I dream a lot, and I think a lot about dreams—my dreams, other people's dreams, what a dream does to a person. Not the kinds of dreams that fill your head while you sleep, but the active sort of dreaming. When you want something so badly that the decisions you make in everyday life point you towards that dream—that's the sort of dream that fascinates me.
Of course, there are the silly dreams, too. I'm an only child, and I think that's made me exceptionally imaginative. I was a quiet kid, and I hated playing outside, so when I got tired of Barbies or playing against myself in Monopoly, I read. I read like crazy as a kid, and I read fast. And when I finished a book (usually about an hour after I began), I'd stretch out on my bed and stare up at the ceiling and put myself in the life of the main character. I could stay like that for an hour, just laying on my bed and dreaming about being in someone else's life.
Sometimes, I didn't even need a book. From the comfort of my own room, I could transform from an awkward, uncoordinated kid into an Olympic champion on floor exercise, or a world-class pairs skater, being tossed effortlessly into split triple twists by a strong (and attractive) partner. My most vivid daydreams were all about expression, movement, music—dance.
I took dance lessons when I was very young, and then I quit dance for a few years to take gymnastics classes. After three years of trying (and failing) to master a back walkover, I left gymnastics and returned to dance. For six years, until I finished high school, I took classes in ballet, tap, and jazz. I was in the highest class at my studio, and I was decent. I was actually pretty good in tap, but I never had the flexibility or spring in my jumps to stand out in ballet and jazz. I was also constantly intimidated by the other girls in my classes. I may have referred to them as the "spandex queens," and my best performances were usually left at home while practicing, when I didn't have to worry about what the other girls thought of me.

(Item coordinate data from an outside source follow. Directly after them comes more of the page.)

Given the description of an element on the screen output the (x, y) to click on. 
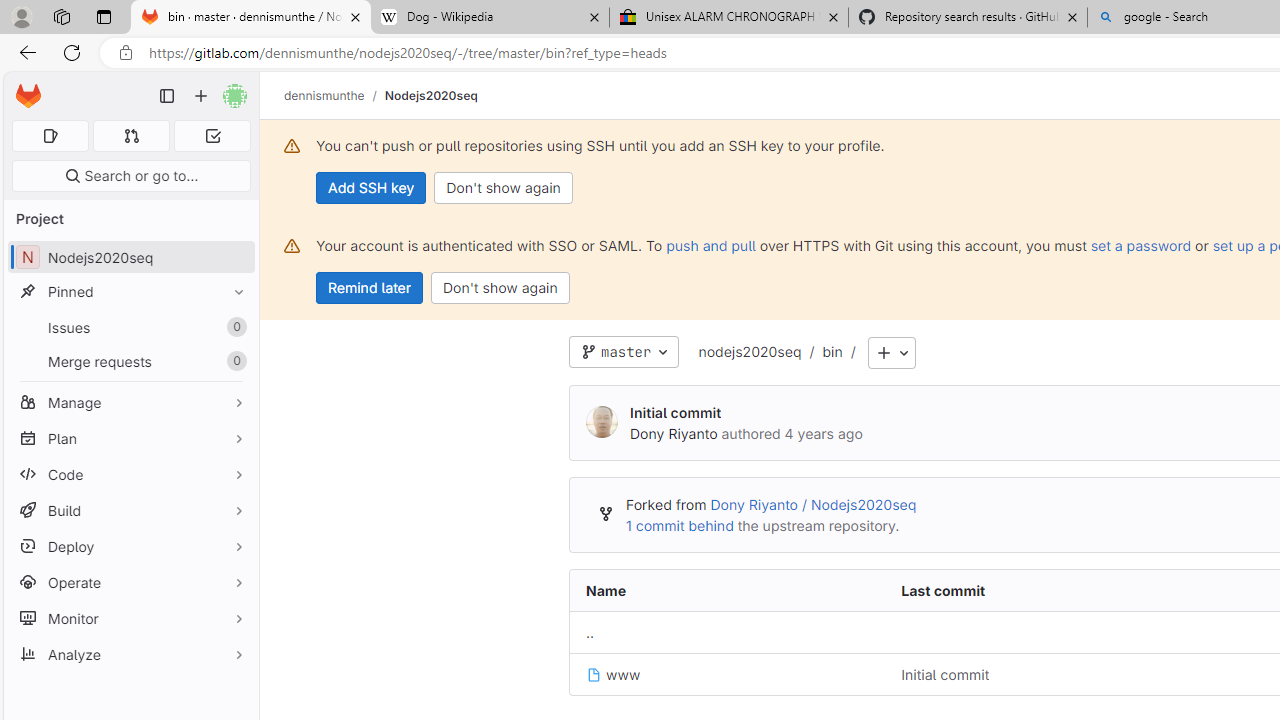
Initial commit (945, 674)
Class: s16 position-relative file-icon (593, 675)
Build (130, 510)
Deploy (130, 546)
Manage (130, 402)
To-Do list 0 (212, 136)
Remind later (369, 287)
bin (832, 351)
Code (130, 474)
Dony Riyanto (673, 433)
Assigned issues 0 (50, 136)
Pinned (130, 291)
Deploy (130, 546)
Dony Riyanto's avatar (602, 423)
Given the description of an element on the screen output the (x, y) to click on. 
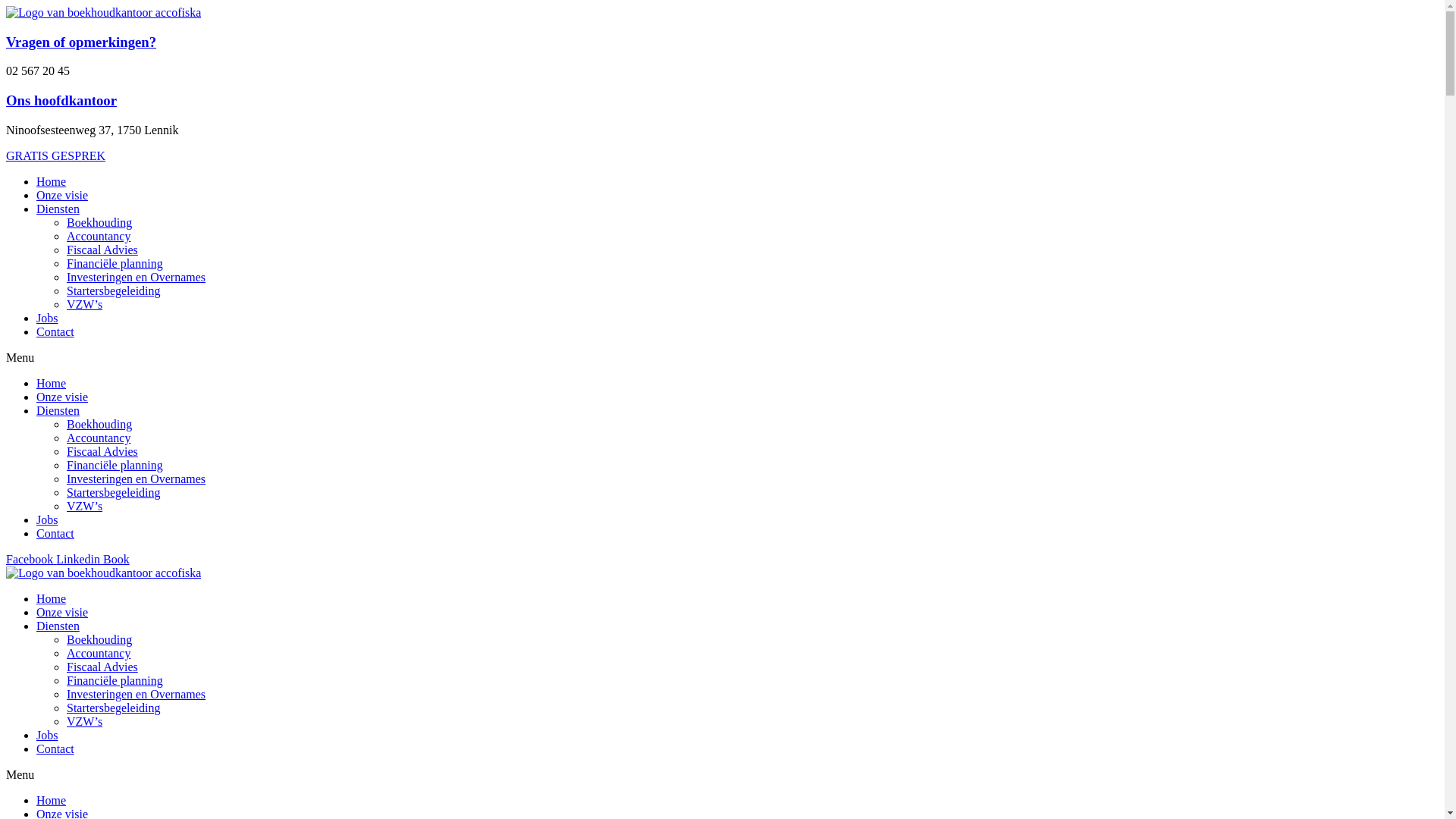
Home Element type: text (50, 799)
Startersbegeleiding Element type: text (113, 707)
Investeringen en Overnames Element type: text (135, 478)
Startersbegeleiding Element type: text (113, 290)
Onze visie Element type: text (61, 396)
Jobs Element type: text (46, 317)
Ons hoofdkantoor Element type: text (61, 100)
GRATIS GESPREK Element type: text (55, 155)
Home Element type: text (50, 382)
Contact Element type: text (55, 533)
Fiscaal Advies Element type: text (102, 451)
Diensten Element type: text (57, 208)
Onze visie Element type: text (61, 194)
Accountancy Element type: text (98, 652)
Home Element type: text (50, 181)
Boekhouding Element type: text (98, 639)
Fiscaal Advies Element type: text (102, 249)
Vragen of opmerkingen? Element type: text (81, 42)
Jobs Element type: text (46, 734)
Ga naar de inhoud Element type: text (5, 5)
Fiscaal Advies Element type: text (102, 666)
Investeringen en Overnames Element type: text (135, 693)
Onze visie Element type: text (61, 611)
Facebook Element type: text (31, 558)
Diensten Element type: text (57, 410)
Investeringen en Overnames Element type: text (135, 276)
Book Element type: text (116, 558)
Accountancy Element type: text (98, 235)
Jobs Element type: text (46, 519)
Boekhouding Element type: text (98, 222)
Home Element type: text (50, 598)
Diensten Element type: text (57, 625)
Boekhouding Element type: text (98, 423)
Contact Element type: text (55, 331)
Accountancy Element type: text (98, 437)
Startersbegeleiding Element type: text (113, 492)
Linkedin Element type: text (79, 558)
Contact Element type: text (55, 748)
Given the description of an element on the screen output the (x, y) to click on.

It's summer now, which means that my favourite competitive reality show is back on. Yes, I'm a So You Think You Can Dance junkie. This season hasn't blown me away yet, save for a few performances, but it still has the same effect on me. When I watch the cast of talented dancers try different styles and work with some of the most well-known choreographers in the business, I can only think of how much I wish I could do that. I wish I had more rhythm, was less awkward, could leap higher and stretch further. Most of all, I wish I could afford to take some classes somewhere. If I ever get a real job, that's going to be on my priority list. Until then, let me just tell you that I can dance a mean tango in my head. You'll have to trust me on that.